### What to do
Could you copy out every one of the records below verbatim, line for line?

Stored records:
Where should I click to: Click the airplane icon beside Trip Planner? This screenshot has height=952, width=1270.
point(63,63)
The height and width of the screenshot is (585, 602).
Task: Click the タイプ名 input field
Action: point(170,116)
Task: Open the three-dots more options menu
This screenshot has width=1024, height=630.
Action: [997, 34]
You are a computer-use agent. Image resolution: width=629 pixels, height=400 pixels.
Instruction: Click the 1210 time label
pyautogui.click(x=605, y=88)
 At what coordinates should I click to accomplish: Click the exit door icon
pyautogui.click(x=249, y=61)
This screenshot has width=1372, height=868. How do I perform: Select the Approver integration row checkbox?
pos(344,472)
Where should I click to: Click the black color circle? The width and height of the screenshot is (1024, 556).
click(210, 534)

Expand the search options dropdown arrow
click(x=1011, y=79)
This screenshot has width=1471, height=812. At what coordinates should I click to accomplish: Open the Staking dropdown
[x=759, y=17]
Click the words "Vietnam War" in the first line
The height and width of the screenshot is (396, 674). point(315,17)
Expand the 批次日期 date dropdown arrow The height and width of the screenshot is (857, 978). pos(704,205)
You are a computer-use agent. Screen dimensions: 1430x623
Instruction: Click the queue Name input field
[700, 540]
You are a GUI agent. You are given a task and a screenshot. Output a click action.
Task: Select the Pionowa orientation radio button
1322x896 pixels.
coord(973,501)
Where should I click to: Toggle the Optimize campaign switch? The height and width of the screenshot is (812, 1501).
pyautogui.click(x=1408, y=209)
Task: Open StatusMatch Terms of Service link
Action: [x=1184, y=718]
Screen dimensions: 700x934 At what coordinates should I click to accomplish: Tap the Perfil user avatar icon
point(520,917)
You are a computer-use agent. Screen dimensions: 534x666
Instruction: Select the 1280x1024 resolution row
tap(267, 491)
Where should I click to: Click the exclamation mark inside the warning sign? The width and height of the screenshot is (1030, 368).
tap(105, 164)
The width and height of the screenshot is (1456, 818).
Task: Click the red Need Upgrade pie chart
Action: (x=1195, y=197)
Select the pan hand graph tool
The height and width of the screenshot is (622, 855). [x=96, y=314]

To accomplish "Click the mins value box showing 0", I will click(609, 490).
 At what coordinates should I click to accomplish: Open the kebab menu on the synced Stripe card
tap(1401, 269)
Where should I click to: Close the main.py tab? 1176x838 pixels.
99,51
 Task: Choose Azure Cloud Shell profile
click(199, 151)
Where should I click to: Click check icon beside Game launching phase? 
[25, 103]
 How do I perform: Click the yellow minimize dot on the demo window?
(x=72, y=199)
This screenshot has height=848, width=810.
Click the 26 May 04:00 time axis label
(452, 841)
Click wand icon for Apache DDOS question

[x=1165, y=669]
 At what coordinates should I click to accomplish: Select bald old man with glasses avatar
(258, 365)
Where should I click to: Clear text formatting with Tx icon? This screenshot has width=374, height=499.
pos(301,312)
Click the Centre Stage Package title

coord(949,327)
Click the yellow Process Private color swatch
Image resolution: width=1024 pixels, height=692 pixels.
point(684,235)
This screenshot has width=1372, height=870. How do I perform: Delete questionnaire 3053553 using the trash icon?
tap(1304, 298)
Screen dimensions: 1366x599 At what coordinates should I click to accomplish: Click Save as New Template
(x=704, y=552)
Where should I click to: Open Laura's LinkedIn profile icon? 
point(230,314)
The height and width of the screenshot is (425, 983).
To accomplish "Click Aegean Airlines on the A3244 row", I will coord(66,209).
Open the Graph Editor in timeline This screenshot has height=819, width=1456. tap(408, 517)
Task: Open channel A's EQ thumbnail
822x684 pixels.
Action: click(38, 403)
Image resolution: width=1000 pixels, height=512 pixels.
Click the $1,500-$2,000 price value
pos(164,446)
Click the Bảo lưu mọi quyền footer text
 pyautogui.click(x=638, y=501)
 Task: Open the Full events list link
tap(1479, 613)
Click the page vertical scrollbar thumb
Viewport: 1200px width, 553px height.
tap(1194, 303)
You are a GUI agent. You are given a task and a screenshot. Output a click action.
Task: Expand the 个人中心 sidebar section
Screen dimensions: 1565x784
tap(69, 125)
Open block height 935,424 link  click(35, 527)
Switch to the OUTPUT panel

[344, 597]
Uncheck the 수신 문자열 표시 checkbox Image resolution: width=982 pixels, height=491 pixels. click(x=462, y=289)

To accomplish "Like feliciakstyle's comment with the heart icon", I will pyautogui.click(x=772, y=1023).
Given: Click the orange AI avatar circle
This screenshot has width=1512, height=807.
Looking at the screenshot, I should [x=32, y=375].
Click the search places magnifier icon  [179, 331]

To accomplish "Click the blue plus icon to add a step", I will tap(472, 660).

### Full answer
Where should I click to: Click the airplane icon beside Trip Planner? This screenshot has height=952, width=1270.
point(63,63)
The height and width of the screenshot is (585, 602).
Task: Click the タイプ名 input field
Action: point(170,116)
Task: Open the three-dots more options menu
This screenshot has width=1024, height=630.
Action: [997, 34]
You are a computer-use agent. Image resolution: width=629 pixels, height=400 pixels.
Instruction: Click the 1210 time label
pyautogui.click(x=605, y=88)
 At what coordinates should I click to accomplish: Click the exit door icon
pyautogui.click(x=249, y=61)
This screenshot has width=1372, height=868. How do I perform: Select the Approver integration row checkbox?
pos(344,472)
Where should I click to: Click the black color circle? The width and height of the screenshot is (1024, 556).
click(210, 534)

Expand the search options dropdown arrow
click(x=1011, y=79)
This screenshot has width=1471, height=812. At what coordinates should I click to accomplish: Open the Staking dropdown
[x=759, y=17]
Click the words "Vietnam War" in the first line
The height and width of the screenshot is (396, 674). point(315,17)
Expand the 批次日期 date dropdown arrow The height and width of the screenshot is (857, 978). pos(704,205)
You are a computer-use agent. Screen dimensions: 1430x623
Instruction: Click the queue Name input field
[700, 540]
You are a GUI agent. You are given a task and a screenshot. Output a click action.
Task: Select the Pionowa orientation radio button
1322x896 pixels.
coord(973,501)
Where should I click to: Toggle the Optimize campaign switch? The height and width of the screenshot is (812, 1501).
pyautogui.click(x=1408, y=209)
Task: Open StatusMatch Terms of Service link
Action: [x=1184, y=718]
Screen dimensions: 700x934 At what coordinates should I click to accomplish: Tap the Perfil user avatar icon
point(520,917)
You are a computer-use agent. Screen dimensions: 534x666
Instruction: Select the 1280x1024 resolution row
tap(267, 491)
Where should I click to: Click the exclamation mark inside the warning sign? The width and height of the screenshot is (1030, 368).
tap(105, 164)
The width and height of the screenshot is (1456, 818).
Task: Click the red Need Upgrade pie chart
Action: (x=1195, y=197)
Select the pan hand graph tool
The height and width of the screenshot is (622, 855). [x=96, y=314]

To accomplish "Click the mins value box showing 0", I will click(609, 490).
 At what coordinates should I click to accomplish: Open the kebab menu on the synced Stripe card
tap(1401, 269)
Where should I click to: Close the main.py tab? 1176x838 pixels.
99,51
 Task: Choose Azure Cloud Shell profile
click(199, 151)
Where should I click to: Click check icon beside Game launching phase? 
[25, 103]
 How do I perform: Click the yellow minimize dot on the demo window?
(x=72, y=199)
This screenshot has height=848, width=810.
Click the 26 May 04:00 time axis label
(452, 841)
Click wand icon for Apache DDOS question

[x=1165, y=669]
 At what coordinates should I click to accomplish: Select bald old man with glasses avatar
(258, 365)
Where should I click to: Clear text formatting with Tx icon? This screenshot has width=374, height=499.
pos(301,312)
Click the Centre Stage Package title

coord(949,327)
Click the yellow Process Private color swatch
Image resolution: width=1024 pixels, height=692 pixels.
point(684,235)
This screenshot has width=1372, height=870. How do I perform: Delete questionnaire 3053553 using the trash icon?
tap(1304, 298)
Screen dimensions: 1366x599 At what coordinates should I click to accomplish: Click Save as New Template
(x=704, y=552)
Where should I click to: Open Laura's LinkedIn profile icon? 
point(230,314)
The height and width of the screenshot is (425, 983).
To accomplish "Click Aegean Airlines on the A3244 row", I will coord(66,209).
Open the Graph Editor in timeline This screenshot has height=819, width=1456. tap(408, 517)
Task: Open channel A's EQ thumbnail
822x684 pixels.
Action: click(38, 403)
Image resolution: width=1000 pixels, height=512 pixels.
Click the $1,500-$2,000 price value
pos(164,446)
Click the Bảo lưu mọi quyền footer text
 pyautogui.click(x=638, y=501)
 Task: Open the Full events list link
tap(1479, 613)
Click the page vertical scrollbar thumb
Viewport: 1200px width, 553px height.
tap(1194, 303)
You are a GUI agent. You are given a task and a screenshot. Output a click action.
Task: Expand the 个人中心 sidebar section
Screen dimensions: 1565x784
tap(69, 125)
Open block height 935,424 link  click(35, 527)
Switch to the OUTPUT panel

[344, 597]
Uncheck the 수신 문자열 표시 checkbox Image resolution: width=982 pixels, height=491 pixels. click(x=462, y=289)

To accomplish "Like feliciakstyle's comment with the heart icon", I will pyautogui.click(x=772, y=1023).
Given: Click the orange AI avatar circle
This screenshot has width=1512, height=807.
Looking at the screenshot, I should [x=32, y=375].
Click the search places magnifier icon  [179, 331]

To accomplish "Click the blue plus icon to add a step", I will tap(472, 660).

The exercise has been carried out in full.